Edit the lines starting at the one containing "Sữa tươi thanh" and ending at the one containing "TP.HCM (216, 1521)": replace "Đọc nhiều" with "Xem nhiều" and leave everything else unchanged. Return only those lines.

### RECORDS FOR THIS EXERCISE ###

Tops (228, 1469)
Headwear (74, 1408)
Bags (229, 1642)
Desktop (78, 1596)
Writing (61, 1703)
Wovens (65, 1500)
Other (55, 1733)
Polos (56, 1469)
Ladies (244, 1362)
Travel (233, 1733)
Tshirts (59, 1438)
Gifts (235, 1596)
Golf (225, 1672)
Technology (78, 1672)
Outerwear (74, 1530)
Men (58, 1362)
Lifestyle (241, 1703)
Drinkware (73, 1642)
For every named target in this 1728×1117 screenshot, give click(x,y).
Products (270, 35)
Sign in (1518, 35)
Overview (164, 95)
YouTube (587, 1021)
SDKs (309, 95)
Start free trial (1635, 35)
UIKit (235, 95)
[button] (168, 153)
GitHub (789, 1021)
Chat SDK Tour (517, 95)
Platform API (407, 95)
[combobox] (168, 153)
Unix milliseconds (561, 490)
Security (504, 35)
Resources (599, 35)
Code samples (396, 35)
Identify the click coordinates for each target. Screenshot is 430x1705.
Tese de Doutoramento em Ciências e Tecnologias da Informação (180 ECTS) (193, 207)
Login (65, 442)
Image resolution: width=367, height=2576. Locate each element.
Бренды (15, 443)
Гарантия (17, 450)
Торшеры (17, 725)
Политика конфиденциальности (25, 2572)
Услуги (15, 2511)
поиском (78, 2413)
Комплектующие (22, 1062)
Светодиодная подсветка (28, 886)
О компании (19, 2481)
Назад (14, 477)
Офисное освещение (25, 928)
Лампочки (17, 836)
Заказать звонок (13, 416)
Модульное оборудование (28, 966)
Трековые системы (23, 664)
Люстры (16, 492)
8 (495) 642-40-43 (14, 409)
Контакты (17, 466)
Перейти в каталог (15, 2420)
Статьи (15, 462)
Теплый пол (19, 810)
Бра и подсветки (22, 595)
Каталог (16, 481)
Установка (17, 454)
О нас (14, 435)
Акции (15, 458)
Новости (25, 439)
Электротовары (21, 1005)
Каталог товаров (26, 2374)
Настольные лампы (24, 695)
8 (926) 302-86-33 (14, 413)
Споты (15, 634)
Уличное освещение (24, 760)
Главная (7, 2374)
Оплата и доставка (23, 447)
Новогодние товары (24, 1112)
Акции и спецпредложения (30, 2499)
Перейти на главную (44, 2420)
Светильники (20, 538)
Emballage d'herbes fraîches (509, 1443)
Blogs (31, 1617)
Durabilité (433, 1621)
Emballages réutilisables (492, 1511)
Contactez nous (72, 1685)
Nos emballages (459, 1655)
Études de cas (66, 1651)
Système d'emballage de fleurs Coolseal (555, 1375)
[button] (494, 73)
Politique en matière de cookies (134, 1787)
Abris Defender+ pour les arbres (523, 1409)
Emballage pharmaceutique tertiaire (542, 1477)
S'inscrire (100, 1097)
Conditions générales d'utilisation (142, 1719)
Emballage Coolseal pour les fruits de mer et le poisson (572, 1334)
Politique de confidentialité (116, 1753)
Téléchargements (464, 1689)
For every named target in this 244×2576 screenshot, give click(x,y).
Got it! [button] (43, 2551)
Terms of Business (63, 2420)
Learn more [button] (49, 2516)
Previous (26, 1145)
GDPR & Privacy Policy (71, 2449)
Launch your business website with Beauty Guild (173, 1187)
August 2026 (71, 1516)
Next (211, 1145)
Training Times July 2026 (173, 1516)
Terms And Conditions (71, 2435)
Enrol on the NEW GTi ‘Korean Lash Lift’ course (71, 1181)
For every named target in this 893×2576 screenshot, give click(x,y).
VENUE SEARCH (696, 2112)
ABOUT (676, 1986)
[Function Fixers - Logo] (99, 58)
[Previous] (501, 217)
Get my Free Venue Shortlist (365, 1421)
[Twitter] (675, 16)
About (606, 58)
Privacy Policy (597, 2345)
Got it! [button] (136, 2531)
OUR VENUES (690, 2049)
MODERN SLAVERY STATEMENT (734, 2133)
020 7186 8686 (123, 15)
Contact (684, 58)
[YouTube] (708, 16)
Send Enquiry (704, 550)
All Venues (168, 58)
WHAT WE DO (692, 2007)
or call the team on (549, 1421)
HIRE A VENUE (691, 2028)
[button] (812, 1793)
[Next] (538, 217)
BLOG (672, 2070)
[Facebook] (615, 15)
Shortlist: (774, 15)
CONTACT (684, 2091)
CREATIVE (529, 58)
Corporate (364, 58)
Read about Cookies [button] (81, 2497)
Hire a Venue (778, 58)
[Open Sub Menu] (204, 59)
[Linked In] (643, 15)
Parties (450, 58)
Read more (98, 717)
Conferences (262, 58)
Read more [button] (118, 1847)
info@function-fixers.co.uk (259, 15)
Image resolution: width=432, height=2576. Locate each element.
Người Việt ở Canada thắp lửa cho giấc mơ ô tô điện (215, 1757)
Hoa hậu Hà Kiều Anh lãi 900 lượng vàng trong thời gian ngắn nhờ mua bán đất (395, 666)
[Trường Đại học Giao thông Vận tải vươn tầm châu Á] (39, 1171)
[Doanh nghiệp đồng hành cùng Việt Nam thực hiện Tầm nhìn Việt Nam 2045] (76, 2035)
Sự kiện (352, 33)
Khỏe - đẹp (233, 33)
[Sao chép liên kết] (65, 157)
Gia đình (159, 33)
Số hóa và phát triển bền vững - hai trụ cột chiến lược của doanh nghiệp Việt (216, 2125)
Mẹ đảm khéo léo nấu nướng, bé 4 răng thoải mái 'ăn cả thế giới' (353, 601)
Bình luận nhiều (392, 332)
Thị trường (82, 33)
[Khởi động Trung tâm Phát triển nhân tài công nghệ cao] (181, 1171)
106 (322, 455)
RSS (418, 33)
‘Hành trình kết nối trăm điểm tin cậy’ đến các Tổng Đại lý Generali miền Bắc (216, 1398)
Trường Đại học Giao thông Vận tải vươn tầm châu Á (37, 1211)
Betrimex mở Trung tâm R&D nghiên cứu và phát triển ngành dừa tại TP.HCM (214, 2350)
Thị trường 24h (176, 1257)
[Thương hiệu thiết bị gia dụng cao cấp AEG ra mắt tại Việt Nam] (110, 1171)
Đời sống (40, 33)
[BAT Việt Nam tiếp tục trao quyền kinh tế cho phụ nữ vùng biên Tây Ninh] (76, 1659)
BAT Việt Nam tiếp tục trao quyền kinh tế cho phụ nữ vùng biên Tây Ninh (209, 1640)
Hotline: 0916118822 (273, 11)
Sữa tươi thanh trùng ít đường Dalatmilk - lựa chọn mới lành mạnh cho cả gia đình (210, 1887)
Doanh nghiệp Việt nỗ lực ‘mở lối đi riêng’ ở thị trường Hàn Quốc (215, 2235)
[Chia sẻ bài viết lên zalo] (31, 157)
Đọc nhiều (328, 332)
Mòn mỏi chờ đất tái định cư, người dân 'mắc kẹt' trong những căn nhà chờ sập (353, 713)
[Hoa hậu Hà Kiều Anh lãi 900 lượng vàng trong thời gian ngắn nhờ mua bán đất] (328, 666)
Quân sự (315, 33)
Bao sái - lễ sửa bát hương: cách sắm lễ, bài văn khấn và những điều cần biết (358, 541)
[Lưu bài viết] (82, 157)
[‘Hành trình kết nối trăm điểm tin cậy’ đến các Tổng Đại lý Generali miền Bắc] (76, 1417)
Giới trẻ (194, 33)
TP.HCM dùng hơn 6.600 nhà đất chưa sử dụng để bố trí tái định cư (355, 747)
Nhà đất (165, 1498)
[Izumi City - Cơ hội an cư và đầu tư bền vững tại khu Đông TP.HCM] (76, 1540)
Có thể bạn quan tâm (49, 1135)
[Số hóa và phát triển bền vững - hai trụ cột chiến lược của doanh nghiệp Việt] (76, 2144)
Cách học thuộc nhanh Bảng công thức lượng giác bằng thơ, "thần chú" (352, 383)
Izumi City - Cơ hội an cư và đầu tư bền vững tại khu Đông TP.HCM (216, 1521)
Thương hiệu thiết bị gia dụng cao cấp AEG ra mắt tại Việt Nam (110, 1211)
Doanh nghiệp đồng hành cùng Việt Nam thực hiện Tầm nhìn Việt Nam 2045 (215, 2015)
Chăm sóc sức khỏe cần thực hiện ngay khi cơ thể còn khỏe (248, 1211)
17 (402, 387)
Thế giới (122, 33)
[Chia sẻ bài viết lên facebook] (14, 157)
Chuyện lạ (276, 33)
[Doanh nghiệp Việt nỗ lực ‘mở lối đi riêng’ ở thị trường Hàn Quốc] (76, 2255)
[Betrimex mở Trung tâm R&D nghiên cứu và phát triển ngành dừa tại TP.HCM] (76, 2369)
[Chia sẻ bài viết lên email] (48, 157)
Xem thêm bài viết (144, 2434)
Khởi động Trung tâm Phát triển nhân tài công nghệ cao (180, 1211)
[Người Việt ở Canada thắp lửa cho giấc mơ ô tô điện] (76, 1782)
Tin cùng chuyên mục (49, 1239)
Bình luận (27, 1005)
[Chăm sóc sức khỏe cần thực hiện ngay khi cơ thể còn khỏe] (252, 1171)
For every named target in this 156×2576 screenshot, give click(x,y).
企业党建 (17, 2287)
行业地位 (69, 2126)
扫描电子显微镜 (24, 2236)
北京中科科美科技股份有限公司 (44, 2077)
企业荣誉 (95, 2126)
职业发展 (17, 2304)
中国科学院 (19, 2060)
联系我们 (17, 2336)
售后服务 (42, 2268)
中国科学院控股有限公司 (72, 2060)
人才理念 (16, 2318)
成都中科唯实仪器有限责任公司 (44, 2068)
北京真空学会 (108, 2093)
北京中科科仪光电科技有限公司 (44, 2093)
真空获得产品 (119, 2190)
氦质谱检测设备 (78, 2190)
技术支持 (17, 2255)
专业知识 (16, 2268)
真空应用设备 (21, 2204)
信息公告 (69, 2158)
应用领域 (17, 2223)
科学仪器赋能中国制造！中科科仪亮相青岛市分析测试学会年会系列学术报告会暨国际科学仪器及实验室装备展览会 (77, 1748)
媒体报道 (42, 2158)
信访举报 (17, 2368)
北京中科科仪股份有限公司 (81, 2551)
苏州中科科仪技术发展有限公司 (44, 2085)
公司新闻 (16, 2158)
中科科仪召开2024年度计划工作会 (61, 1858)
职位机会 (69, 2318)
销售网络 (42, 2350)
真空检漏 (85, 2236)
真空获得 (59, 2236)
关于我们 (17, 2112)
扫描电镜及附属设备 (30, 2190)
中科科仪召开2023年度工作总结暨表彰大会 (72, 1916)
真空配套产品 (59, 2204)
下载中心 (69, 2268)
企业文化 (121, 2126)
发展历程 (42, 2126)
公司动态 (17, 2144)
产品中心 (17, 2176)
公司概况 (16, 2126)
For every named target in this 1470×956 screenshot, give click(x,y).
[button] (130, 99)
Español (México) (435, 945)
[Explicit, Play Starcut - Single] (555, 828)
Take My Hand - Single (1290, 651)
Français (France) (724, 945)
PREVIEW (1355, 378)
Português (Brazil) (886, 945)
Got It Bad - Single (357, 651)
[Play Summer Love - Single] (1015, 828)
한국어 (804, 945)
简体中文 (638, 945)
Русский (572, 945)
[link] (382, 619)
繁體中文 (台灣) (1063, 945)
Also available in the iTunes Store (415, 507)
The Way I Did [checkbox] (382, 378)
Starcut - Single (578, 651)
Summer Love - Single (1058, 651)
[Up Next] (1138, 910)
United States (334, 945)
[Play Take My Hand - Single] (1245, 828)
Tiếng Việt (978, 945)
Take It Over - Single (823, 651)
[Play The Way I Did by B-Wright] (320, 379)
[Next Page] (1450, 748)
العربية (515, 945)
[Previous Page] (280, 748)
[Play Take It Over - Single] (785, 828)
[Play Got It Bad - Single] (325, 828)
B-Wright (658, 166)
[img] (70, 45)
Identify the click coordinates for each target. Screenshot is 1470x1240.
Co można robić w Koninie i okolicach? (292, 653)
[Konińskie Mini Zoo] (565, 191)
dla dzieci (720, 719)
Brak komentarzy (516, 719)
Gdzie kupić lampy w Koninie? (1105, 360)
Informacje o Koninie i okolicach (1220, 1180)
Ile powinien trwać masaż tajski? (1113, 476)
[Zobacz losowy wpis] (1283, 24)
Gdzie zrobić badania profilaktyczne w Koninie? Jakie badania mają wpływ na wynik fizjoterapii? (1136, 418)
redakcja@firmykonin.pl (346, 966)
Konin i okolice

###

**RESPONSE TO THE TASK:**
Sữa tươi thanh trùng ít đường Dalatmilk - lựa chọn mới lành mạnh cho cả gia đình (210, 1887)
Doanh nghiệp Việt nỗ lực ‘mở lối đi riêng’ ở thị trường Hàn Quốc (215, 2235)
[Chia sẻ bài viết lên zalo] (31, 157)
Xem nhiều (328, 332)
Mòn mỏi chờ đất tái định cư, người dân 'mắc kẹt' trong những căn nhà chờ sập (353, 713)
[Hoa hậu Hà Kiều Anh lãi 900 lượng vàng trong thời gian ngắn nhờ mua bán đất] (328, 666)
Quân sự (315, 33)
Bao sái - lễ sửa bát hương: cách sắm lễ, bài văn khấn và những điều cần biết (358, 541)
[Lưu bài viết] (82, 157)
[‘Hành trình kết nối trăm điểm tin cậy’ đến các Tổng Đại lý Generali miền Bắc] (76, 1417)
Giới trẻ (194, 33)
TP.HCM dùng hơn 6.600 nhà đất chưa sử dụng để bố trí tái định cư (355, 747)
Nhà đất (165, 1498)
[Izumi City - Cơ hội an cư và đầu tư bền vững tại khu Đông TP.HCM] (76, 1540)
Có thể bạn quan tâm (49, 1135)
[Số hóa và phát triển bền vững - hai trụ cột chiến lược của doanh nghiệp Việt] (76, 2144)
Cách học thuộc nhanh Bảng công thức lượng giác bằng thơ, "thần chú" (352, 383)
Izumi City - Cơ hội an cư và đầu tư bền vững tại khu Đông TP.HCM (216, 1521)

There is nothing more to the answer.